The doctor, who has not been identified, treated a ‘small number’ of patients at the hospital on February 4 and 5 before they became unwell and ‘self-isolated’.

Boris Johnson last night said the UK should be ‘confident and calm’ over the threat of coronavirus. Speaking in Birmingham, the Prime Minister praised the response of the NHS and said anyone concerned should ‘simply follow their advice’.

During Mr Walsh’s 6,736-mile journey home from Singapore, he stopped in the French Alps for a four-day ski holiday, with several of his associates on the trip since testing positive. He contacted his GP, the NHS’s 111 helpline and Public Health England as soon as he realised he may have encountered the virus at the conference.

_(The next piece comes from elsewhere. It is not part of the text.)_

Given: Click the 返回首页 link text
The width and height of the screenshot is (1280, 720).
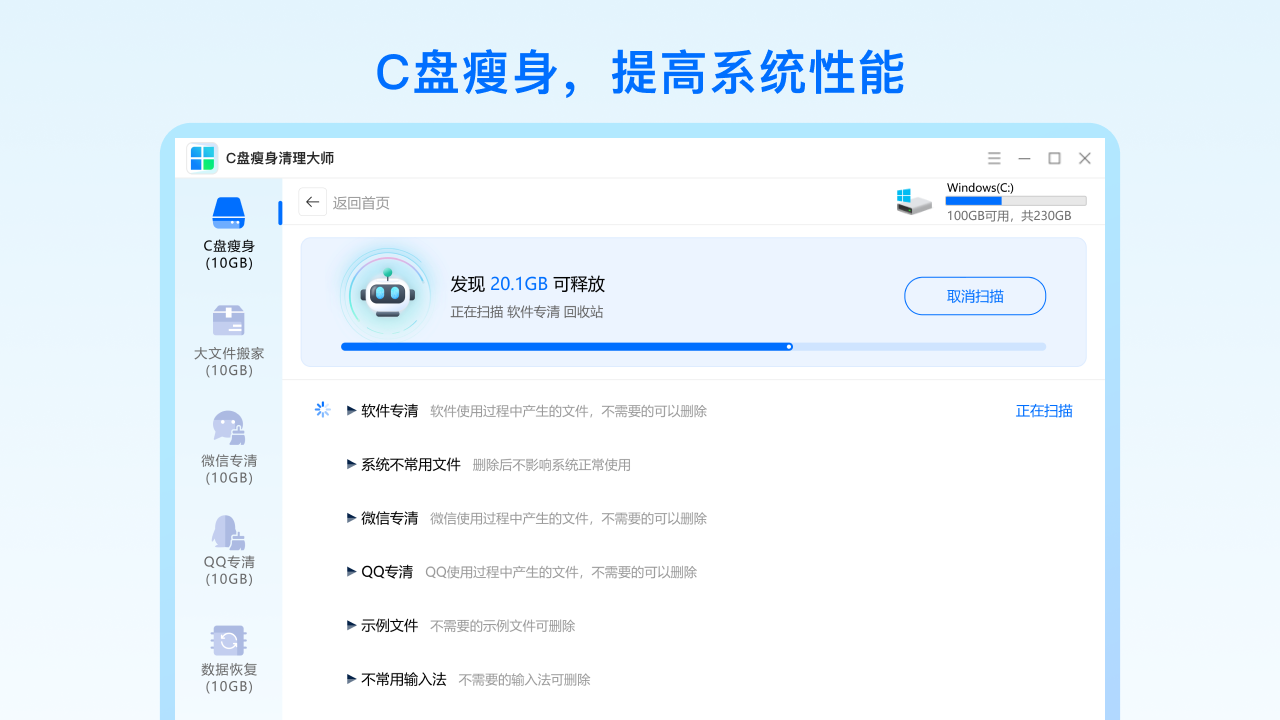Looking at the screenshot, I should (x=361, y=203).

‘I was advised to attend an isolated room at hospital, despite showing no symptoms, and subsequently self-isolated at home as instructed,’ he said. ‘When the diagnosis was confirmed I was sent to an isolation unit in hospital, where I remain, and, as a precaution, my family was also asked to isolate themselves.’ The businessman has been treated at St Thomas’ Hospital in London since his case was confirmed last Thursday. He is an employee of Servomex, a British gas analytics firm that organised the conference in the Grand Hyatt hotel in Singapore where he and employees in other countries contracted the virus.

After returning home to the UK on January 28, Mr Walsh was told to work from home by his company over then-unfounded concerns about the virus’s circulation at the conference. But he is understood to have gone about his everyday life as normal until February 3 when the company found out that one of the conference’s 94 attendees had contracted the virus.

The cases related to Mr Walsh have prompted authorities to hunt for all those who may have come into contact with him and the other carriers.

÷ Nearly two-thirds of the global population could be infected with the virus if it is not properly controlled, an expert has warned. Professor Gabriel Leung, chairman of public health medicine at Hong Kong University based his claim on figures which show the average infected person transmits the virus to 2.5 other individuals.